A member of Jamaica’s gold-medal-winning sprint relay team at the Beijing Olympics, Bailey was a senior member of the Jamaica team in 2008, and Sherry-Anne Fraser, Usain Bolt and Melaine Walker are among the island’s breakout talents. It helped hold things together when the light shone brightly.
But that wasn’t always the case for her. There was a time when she needed comfort and guidance at the world championships and Carmen came to her aid.
“I remember someone being mean to me at the World Championships and I was hiding in my room and not eating anything. Deon Hemmings was my roommate. I told her what was happening, she said she would come to the hotel, break into the room, get me out of bed, take a shower, and pick me up every day.
“She did exactly what we wanted, cooked for us, washed our clothes, and gave us a hug when we needed it. She always wanted the best in everyone she met.” was there.”
Carmen’s influence wasn’t limited to Jamaican track and field elite.
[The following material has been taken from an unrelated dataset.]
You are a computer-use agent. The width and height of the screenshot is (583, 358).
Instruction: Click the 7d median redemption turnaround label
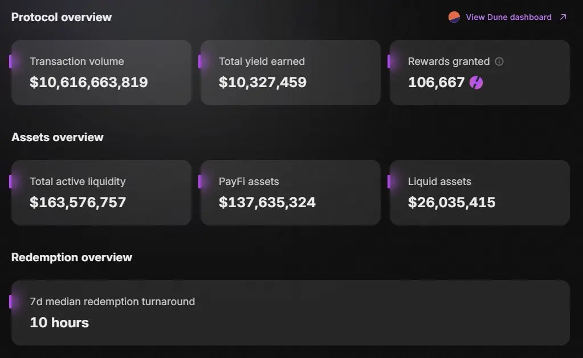(x=112, y=302)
She also had a great influence on the women of netball in Jamaica.
“You have been a light in our lives. On behalf of the Sunshine Girls, thank you Aunt Carmen from XLCR (Excelsior High School),” said Marva, former president of Netball Jamaica. Bernard shared his condolences on Facebook.
Former media worker and civil servant Gillian Horton has described herself as a friend of Carmen’s sister, and in a Facebook post Nicholas Horton, a recent Howard University swimmer, said how much Carmen will have for her son. Share what made an impact.
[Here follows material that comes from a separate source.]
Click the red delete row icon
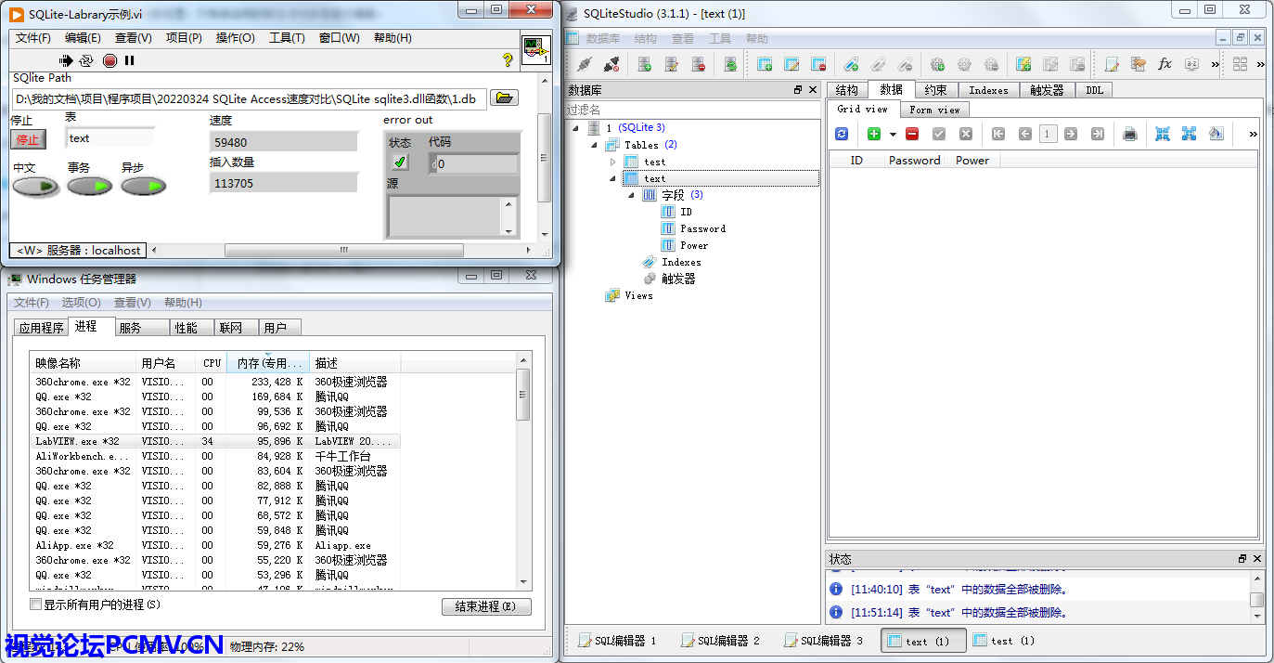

“Carmen Clark has always made an effort to attend Nick’s swim meet. She made a special effort to participate in the first CARIFTA Open Water Swim Trials in Puerto Seco,” she said posted about the relationship between a Campion College graduate and Carmen.
“For the four years he went to school, Carmen Clark’s apartment was the last stop before the airport so he could get a massage.”
Perhaps the best summary of who Carmen Clarke is and what she means to many was former Jamaican shot putter Zara Northover’s Facebook post.
“Aunt Carmen Clark. You always looked out for me and encouraged me to pursue it at all costs,” said Northover.
“You defended me in a room I wasn’t present in and prayed the prayers I know God deserved to answer. You are loved and I miss you, you are love and light. Inspiration and Thank you for being a source of comfort, I love you and will never forget the impact you have had on my life and the countless people you have met. Rest in peace. Thank you for watching over us all from above.”
Carmen leaves behind brothers Lloyd and Linval Clark, and sister Beverly.